[SOLVED] Using multiple autoscaling mechanisms to autoscale a K8s cluster

Using multiple autoscaling mechanisms to autoscale a K8s cluster

In a recent experiment, I tried to autoscale my K8s cluster using two mechanisms: KEDA and HPA (see below). I wanted to use HPA OOB resource metrics to scale my cluster based on pod resource utilization (memory and CPU) and KEDA to autoscale based on custom-metrics.

Even though my deployment succeeds and the cluster was healthy and functional. When autoscaling kicked in, the cluster went haywire! Pods were constantly being provisioned and then de-provisioned, this state continued on even after I stopped the traffic against the cluster. I had to wait for the cool-down periods before it went sane again.
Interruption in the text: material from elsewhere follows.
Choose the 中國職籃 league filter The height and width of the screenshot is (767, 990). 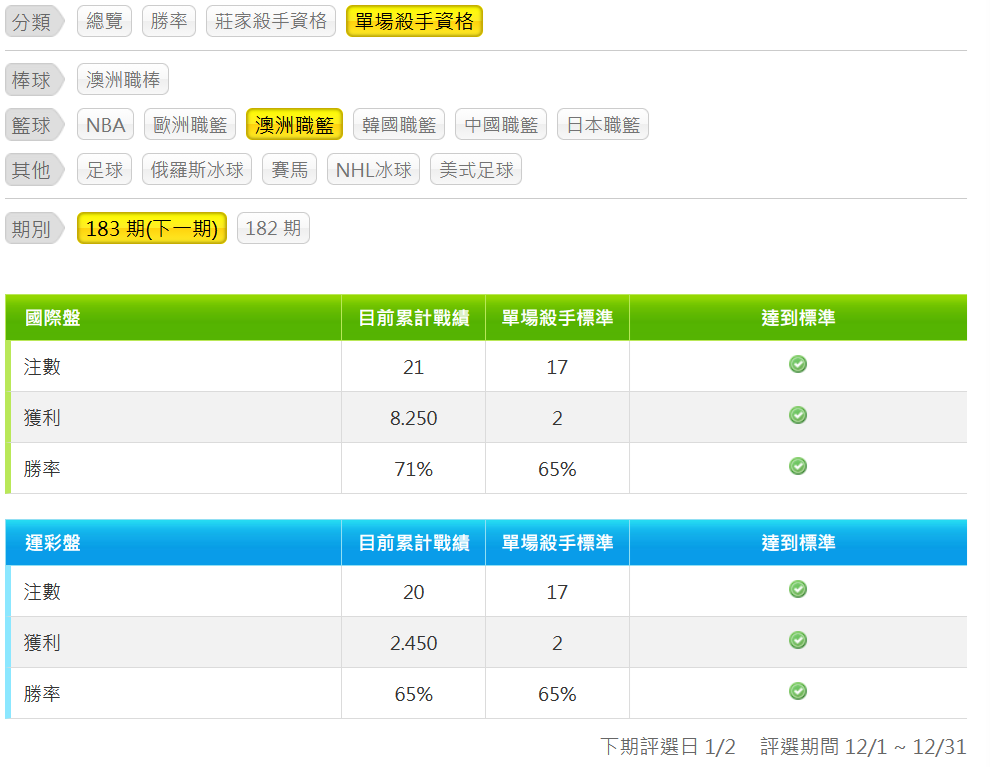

I didn't find any official documentation on this topic, thus, asking here.

My questions:

Can a k8s cluster be configured to autoscale using multiple mechanisms?
If so, what did I do wrong?

This was on K8s version 1.15.11 and KEDA 1.4.1

apiVersion: keda.k8s.io/v1alpha1
kind: ScaledObject
metadata:
  name: {{ $fullName }}
  labels:
    deploymentName: {{ $fullName }}
    {{- include "deployment.labels" . | nindent 4 }}
spec:
  scaleTargetRef:
    deploymentName: {{ $fullName }}
  pollingInterval: {{ .Values.scaleobject.pollingInterval }}
  cooldownPeriod:  {{ .Values.scaleobject.cooldownPeriod }}
  minReplicaCount: {{ .Values.scaleobject.minReplicaCount }}
  maxReplicaCount: {{ .Values.scaleobject.maxReplicaCount }}   
  triggers:
  - type: prometheus
    metadata:
      serverAddress: {{ tpl .Values.scaleobject.serverAddress . | quote }}  
      metricName: access_frequency
      threshold: "{{ .Values.scaleobject.threshold }}"
      query: {{ tpl .Values.scaleobject.query . | quote  }}
---
apiVersion: autoscaling/v2beta2
kind: HorizontalPodAutoscaler
metadata:
  name: resource-utilization-scaling
  namespace: default
spec:
  scaleTargetRef:
    apiVersion: apps/v1
    kind: Deployment
    name: {{ $fullName }}
  minReplicas: {{ .Values.scaleobject.minReplicaCount }}
  maxReplicas: {{ .Values.scaleobject.maxReplicaCount }}
  metrics:
  - type: Resource
    resource:
      name: cpu
      target:
        type: Utilization
        averageUtilization: {{ .Values.scaleobject.cpuUtilization }}
  - type: Resource
    resource:
      name: memory
      target:
        type: Utilization
        averageUtilization: {{ .Values.scaleobject.memUtilization }}

Solution

KEDA doesn't have direct cluster autoscaler support yet so you will have some unpredictability. In essence, you have two pieces of information that are not being shared that of KEDA and that of the cluster autoscaler and some of those may not agree at a particular time.

Best in my opinion to slow down your autoscaling overall of everything so that it allows all the autoscaler to catch up with any discrepancy. For example, you can make use of things like cooldown in an autoscaling group to avoid some resource starvation.

✌️